ABD hegemonyası da, dünya ekonomisinde enerji kaynaklarının üretimini ve erişimini güvenceye almak, bölgedeki solcu ulusalcı akımları bastırmakta kullanmak amacıyla Suudi- ulema ittifakının iktidarını koruyordu.

Dağılırken…
Bu tarihsel zemin artık ortadan kalkıyor. El Kaide’nin ortaya çıkışı, 11 Eylül 2001 saldırısı, yalnızca Suudi ailesini değil, Suudi-Vahhabi ittifakını kuşku altına soktu. Listeye IŞİD de eklenince, Vahhabi ulema sınıfının son derecede zehirli etkileri gözler önüne serildi. Şimdi, Krallığın 11 Eylül’le bağlantısını sergileyen ünlü “28 Sayfanın” gizliliğinin kaldırması için ABD’de yönetime yapılan baskılar giderek artıyor. Geçen haftalarda CBS, NBC kanalları konuyu ayrıntılı biçimde işlediler. Krallığın “28 sayfa açıklanırsa, elimizdeki 750 milyar dolarlık ABD kâğıtlarını satarız” şantajı, kuşkuları artırdı, süreci hızlandırdı.
Hidrokarbon çıkarma tekniklerinde yeni yöntemlerin devreye girmesiyle, Ortadoğu petrollerinin önemi azalıyor, enerji jeopolitiği değişmeye başlıyor. Bu sırada Çin’in yükselmeye, Asya’da etki alanı yaratmaya başlamasıyla ABD’nin dikkati, Ortadoğu’dan Uzakdoğu’ya kayıyor.
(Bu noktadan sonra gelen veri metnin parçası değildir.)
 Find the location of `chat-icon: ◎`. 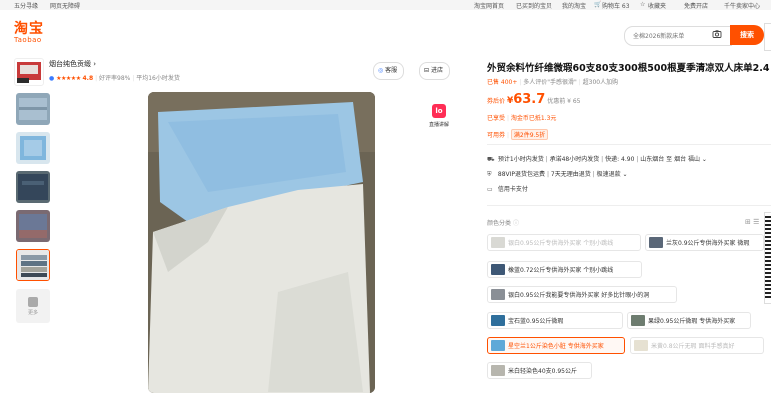

chat-icon: ◎ is located at coordinates (381, 70).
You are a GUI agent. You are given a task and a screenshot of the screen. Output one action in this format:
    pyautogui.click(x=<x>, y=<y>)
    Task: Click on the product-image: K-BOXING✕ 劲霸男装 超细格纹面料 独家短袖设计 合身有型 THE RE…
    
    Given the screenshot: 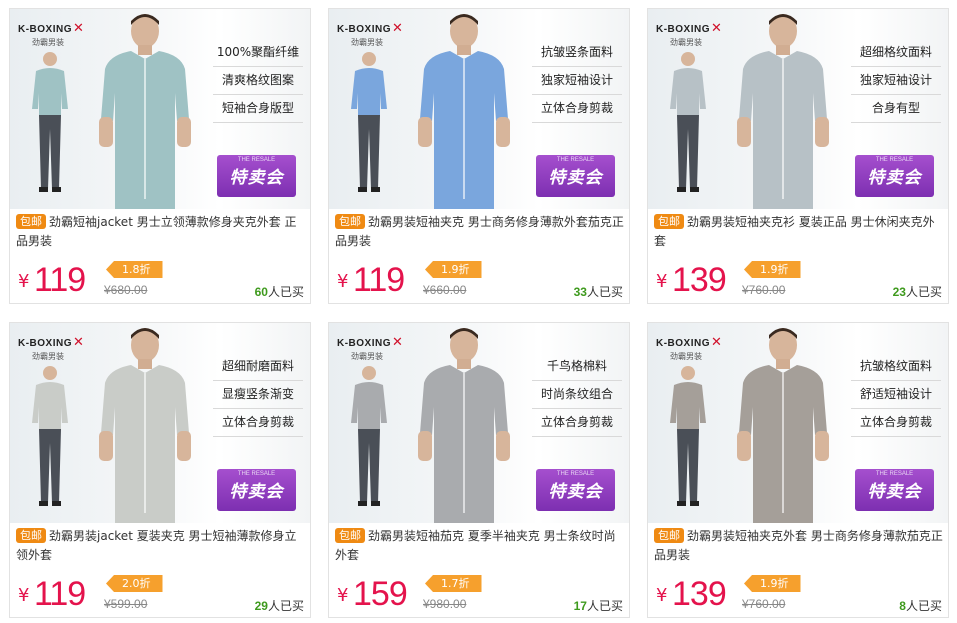 What is the action you would take?
    pyautogui.click(x=798, y=109)
    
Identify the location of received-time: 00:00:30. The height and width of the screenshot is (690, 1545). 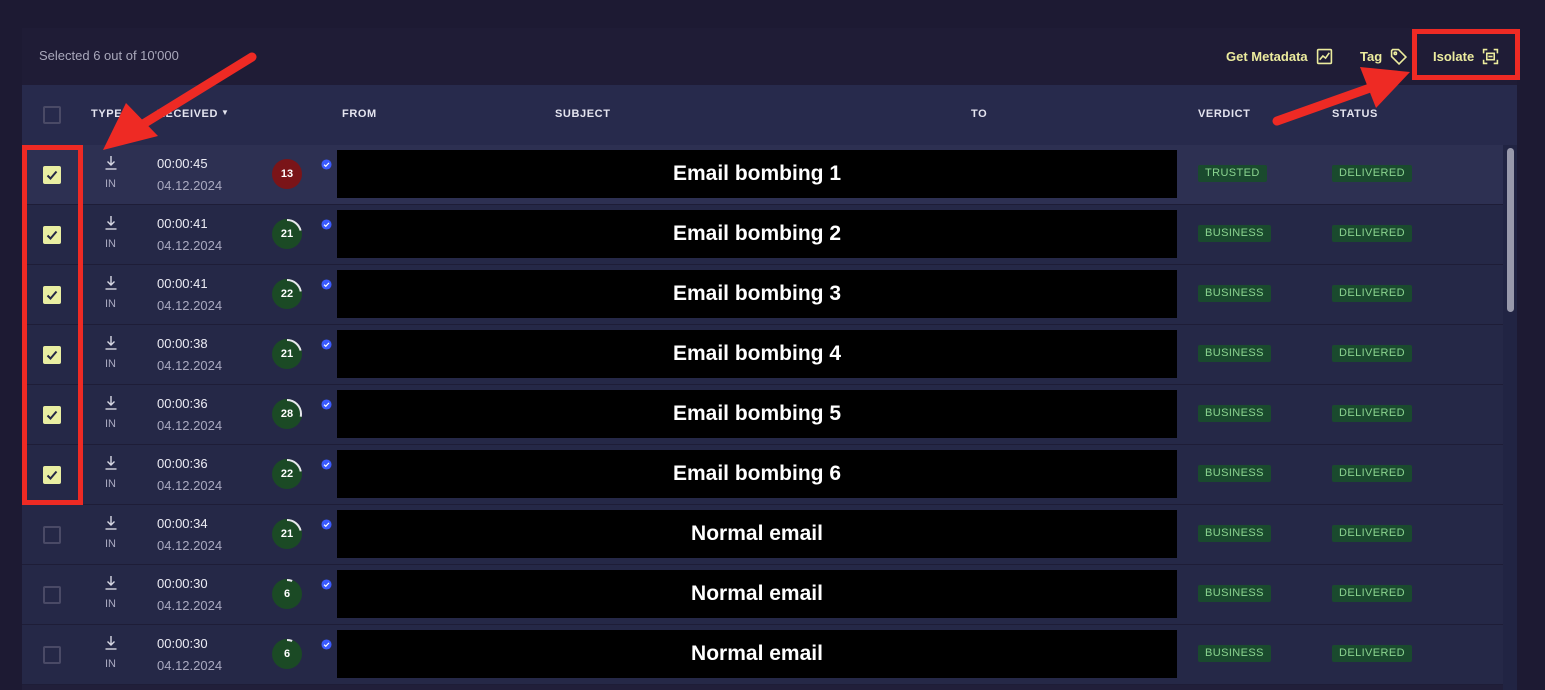
(182, 644).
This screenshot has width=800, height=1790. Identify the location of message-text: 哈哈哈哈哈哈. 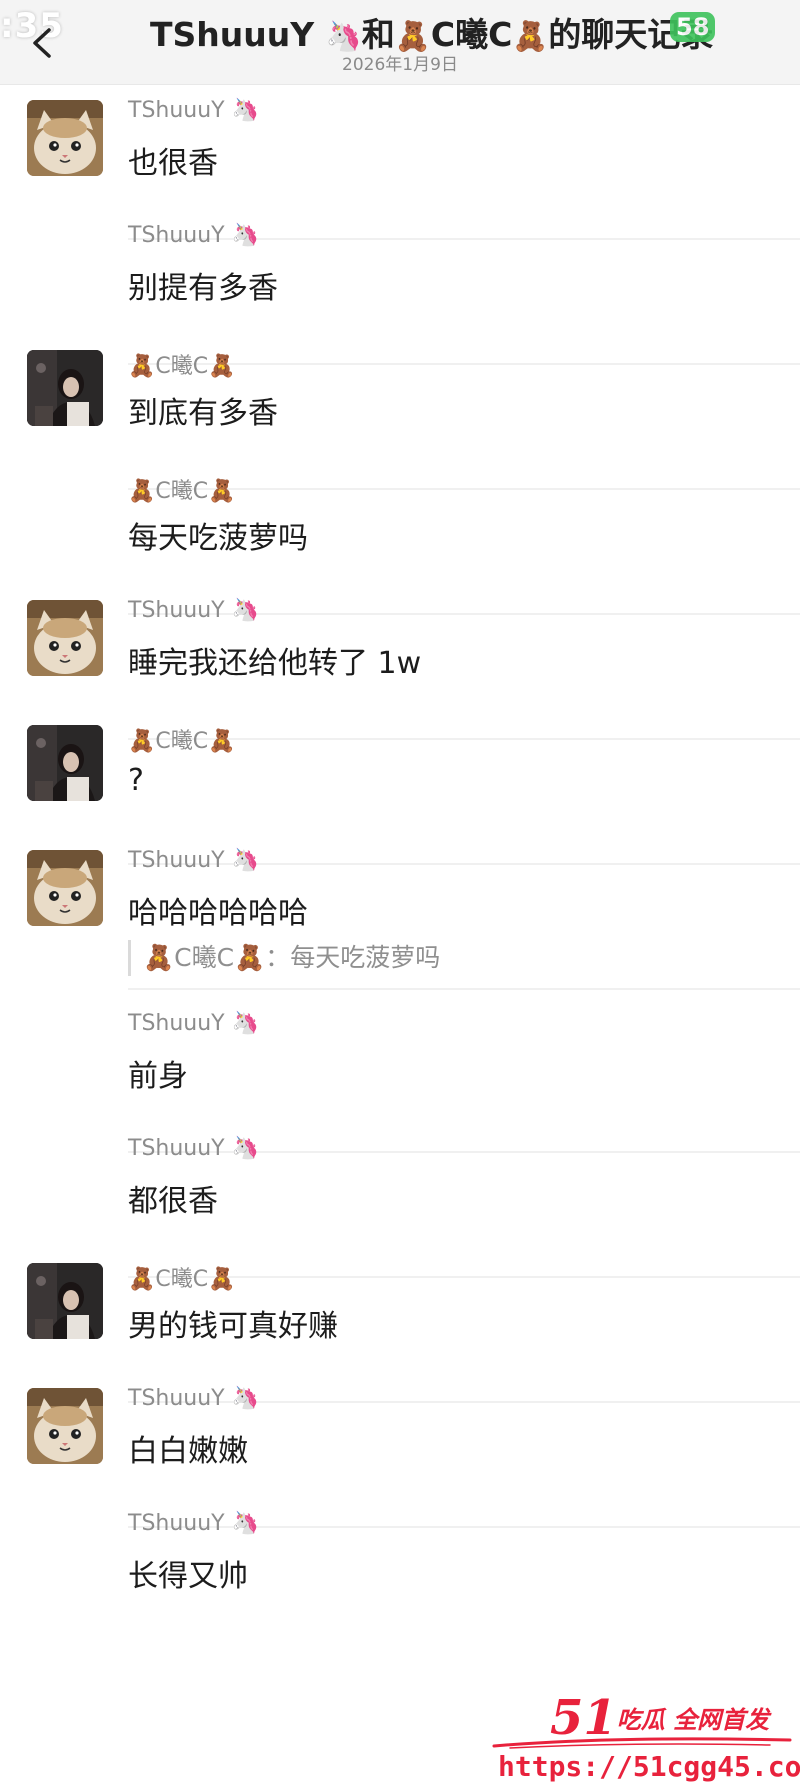
(218, 910).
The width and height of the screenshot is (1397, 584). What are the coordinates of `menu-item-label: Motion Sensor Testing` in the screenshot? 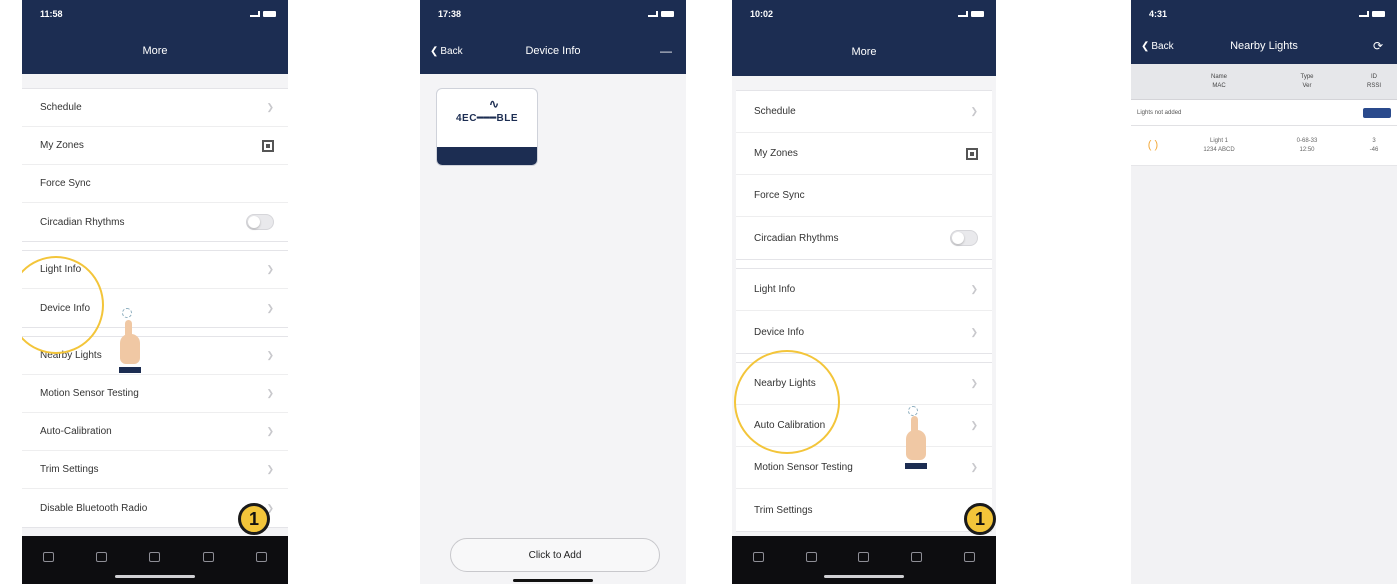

ABD dış politika çevrelerinde Suudi Arabistan’ın ABD açısından değeri sorgulanıyor. Buna karşılık İran’ın dünya ekonomisine çekilmesinin, Rusya ve Çin’in etkisinden çıkarılmasının önemi artıyor.

Çıkmaz sokak
Suudi Krallığı’nın bu gelişmeler karşısında, güvenliğini bölgede liderliğe yükselerek korumak için askeri maceralara girdiğini; enerji üretimine bağımlılıktan çıkarak sanayi üretimine, finansallaşmaya dayalı yeni bir model kurmaya yöneldiğini; enerji fiyatlarını düşürerek yeni teknolojilerle üreten ABD şirketlerini piyasadan silmeye çalıştığını görüyoruz.
Birinci atılım, Suriye ve Yemen savaşlarının gösterdiği gibi, sonuç alamıyor, buna karşılık, enerji fiyatlarındaki gerilemenin yarattığı gelir kaybına savaş harcamalarını ekliyor: Suudi bütçesi ilk kez açık veriyor. Krallık rezervlerinden harcamak, dış kredi aramak zorunda kalıyor. İkinci atılım, daralan kaynakların, ulemadan sanayi ve finansa kapitalizmine yönlendirmesini, devlet harcamalarının (savunma hariç), temel tüketim mallarına verilen fiyat desteklerinin kısılmasını gerektiriyor. Böylece enerji ekonomisinden, üretken kapitalizme geçme projesi, emek-sermaye alanında yeni bir sınıf şekillenmesine yol açar, mülk sahibi sınıflar arasında, rantın ve artık değerin bölüşümünde yaşanan çelişkileri keskinleştirirken, Suudi devletinin dayandığı sınıf ittifakının altını oyuyor. Suudi hanedanının içinde, muhafazakâr-reformcu ikilemi üzerinden, iktidar çekişmesi de sertleşiyor. Suudi rejiminin varlık koşulları hızla ortadan kalkıyor.